Mais qu’adviendra-t-il demain ? Dans sa séance du 22 décembre 1922, la Chambre des Représentants a voté, par 89 voix contre 85 et 7 abstentions, une proposition de loi dont l’article 1er décide que, désormais, l’enseignement à Gand sera donné en flamand dans les quatre Facultés. Il a été admis, en même temps, que dans les Ecoles spéciales, par égard pour les étudiants étrangers qui y sont nombreux, les cours seraient donnés dans les deux langues. Quant aux professeurs des Facultés qui sont actuellement en fonctions, ils seront invités, dit l’article 8 de la loi, à donner leurs leçons en flamand. S’ils n’y consentent pas (et beaucoup d’entre eux ne seraient pas en état de le faire), il sera créé un cours fait en flamand à côté du cours fait en français, et les étudiants auront le choix. A cette réserve près, tous les professeurs nommés après la promulgation de la loi donneront leurs cours en flamand, et l’enseignement en langue française s’éteindra ainsi à petit feu, au fur et à mesure que l’âge ou la mort frapperont dans les rangs des professeurs actuels. Reconnaissant toutefois l’utilité que présenterait, dans ce régime futur, la connaissance de la langue française pour des étudiants destinés à exercer des fonctions ou des professions libérales en Belgique, un article 3, qui a été introduit dans la proposition à titre d’amendement transactionnel, prévoit que « le récipiendaire, pour mériter son diplôme final, doit avoir été interrogé en français sur les matières enseignées dans l’un des cours prescrits au programme des examens et avoir obtenu dans cet interrogatoire la moyenne des points. »
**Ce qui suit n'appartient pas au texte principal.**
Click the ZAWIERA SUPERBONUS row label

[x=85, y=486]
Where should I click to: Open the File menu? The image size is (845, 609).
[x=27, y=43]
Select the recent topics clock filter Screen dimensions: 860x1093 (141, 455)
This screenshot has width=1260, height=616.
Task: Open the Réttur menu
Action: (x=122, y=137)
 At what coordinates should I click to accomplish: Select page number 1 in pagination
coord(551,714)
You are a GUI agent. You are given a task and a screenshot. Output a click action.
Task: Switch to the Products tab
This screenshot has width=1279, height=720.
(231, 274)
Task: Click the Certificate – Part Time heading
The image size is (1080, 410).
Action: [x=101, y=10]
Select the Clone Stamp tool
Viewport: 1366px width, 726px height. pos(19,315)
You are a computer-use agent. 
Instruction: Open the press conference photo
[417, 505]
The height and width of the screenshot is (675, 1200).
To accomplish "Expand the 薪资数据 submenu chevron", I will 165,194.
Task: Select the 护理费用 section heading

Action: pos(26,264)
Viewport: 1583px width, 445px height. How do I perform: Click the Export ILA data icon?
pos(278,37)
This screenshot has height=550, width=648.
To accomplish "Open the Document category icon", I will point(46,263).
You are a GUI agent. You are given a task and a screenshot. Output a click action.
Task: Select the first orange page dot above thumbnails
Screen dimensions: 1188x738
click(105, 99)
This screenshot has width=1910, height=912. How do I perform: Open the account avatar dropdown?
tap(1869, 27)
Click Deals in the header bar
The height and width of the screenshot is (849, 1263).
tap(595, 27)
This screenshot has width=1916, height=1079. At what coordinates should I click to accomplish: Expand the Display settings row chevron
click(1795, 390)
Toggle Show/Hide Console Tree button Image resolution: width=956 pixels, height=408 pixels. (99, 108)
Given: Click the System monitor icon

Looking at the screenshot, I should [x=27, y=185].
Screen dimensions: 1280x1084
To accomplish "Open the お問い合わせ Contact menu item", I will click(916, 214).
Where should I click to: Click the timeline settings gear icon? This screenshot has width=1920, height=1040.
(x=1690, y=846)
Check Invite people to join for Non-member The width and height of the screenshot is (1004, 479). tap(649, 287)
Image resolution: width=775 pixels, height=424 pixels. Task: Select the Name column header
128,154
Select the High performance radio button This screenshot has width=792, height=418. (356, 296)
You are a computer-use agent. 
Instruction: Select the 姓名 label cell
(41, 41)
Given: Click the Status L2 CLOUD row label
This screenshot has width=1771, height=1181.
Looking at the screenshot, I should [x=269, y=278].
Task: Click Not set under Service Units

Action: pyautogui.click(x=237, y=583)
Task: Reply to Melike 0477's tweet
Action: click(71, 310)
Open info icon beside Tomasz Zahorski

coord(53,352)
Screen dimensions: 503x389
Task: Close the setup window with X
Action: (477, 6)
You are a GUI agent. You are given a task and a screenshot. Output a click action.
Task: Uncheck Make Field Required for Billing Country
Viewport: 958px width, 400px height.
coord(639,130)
Cette importante réforme, qu’il appartient désormais au Sénat de ratifier ou de modifier, est de nature, on le comprend, à retentir profondément sur les destinées de l’Université gantoise. Elle donne satisfaction à ceux qui réclament l’organisation d’un enseignement supérieur complet en langue flamande. Mais elle va au delà de cette revendication parce qu’elle entraîne la suppression graduelle d’un enseignement universitaire de langue française dont l’utilité est appréciée à Gand depuis un siècle et dont beaucoup de familles désirent le maintien. A la satisfaction des uns répondent les protestations ou les inquiétudes des autres. Tel est, dans ses aspects les plus apparents, le problème de l’Université de Gand. Mais ce serait une erreur de croire qu’il se réduit à ces données. Il ne prend toute son ampleur et sa complexité véritables, que si on le rattache à quelques considérations générales sur la coexistence en Belgique des deux principales langues qui y sont usitées de temps immémorial.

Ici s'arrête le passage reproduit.